A cup of tea with Lauren
Since 1991, we have only met 12 children with Ehlers Danlos syndrome out of 5,420 records. One of these fulfilled dreams was 22 year old Lauren, who sings to cope with the pain of her condition and lift her spirits, who was given the opportunity to meet her idol Katherine Jenkins.
Lauren's account on living with EDS:
For people living with EDS, and all the conditions linked with it, every day is a struggle. It took me a while to figure out my own limits and to work out when, and if, I should push my body past what it was telling me I could do. Some days I can't make it out of bed, and others I can go to the cinema with my carer.

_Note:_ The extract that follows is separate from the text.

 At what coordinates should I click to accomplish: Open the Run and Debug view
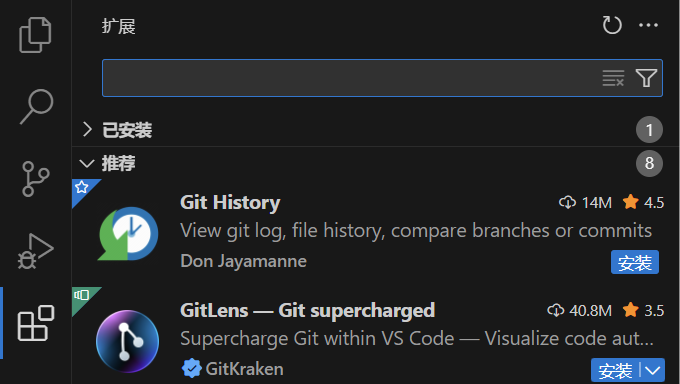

I take things day by day as there is often such a sudden change in my condition. That being said, there are also times where I'll have a rare good week and be able to do the things I love. I also have to account for "payoffs" so if I do push myself on an occasion for something important I know there will be a few days I need to take time out and recover from it, and that is perfectly ok.

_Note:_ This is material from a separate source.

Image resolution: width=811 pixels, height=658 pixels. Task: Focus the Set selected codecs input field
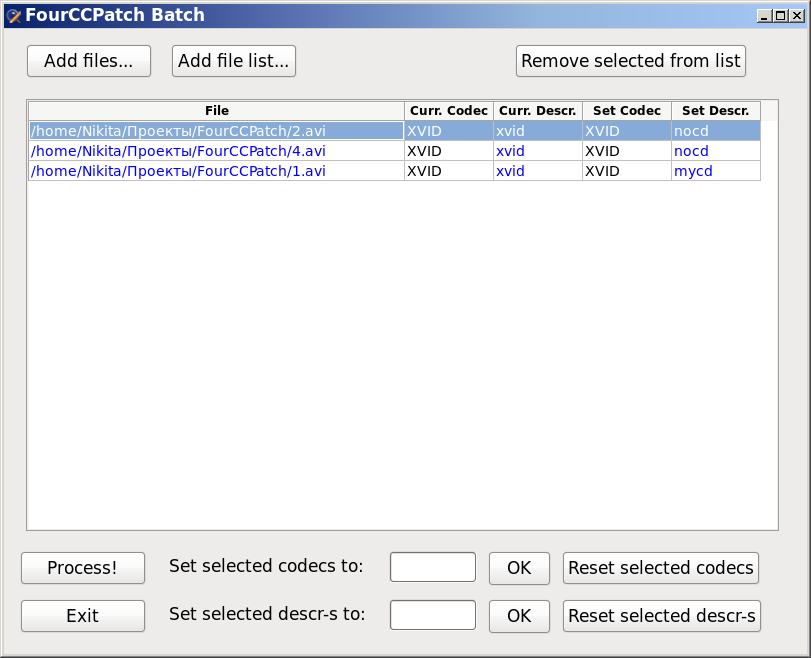432,567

It's hard getting over feeling like you're just lazy after so many Dr's, your friends and family lable you as a "faker" or "attention seeker" just because they don't understand. I think that's why singing helps me so much more. When I sing it's an escape, no one looks at me because I'm the girl in the wheelchair, they look at me because they're captivated by the beauty in my voice. Singing helps distract me from the pain. At times it has been the only thing that would stop me screaming in pain, and it makes me feel "normal".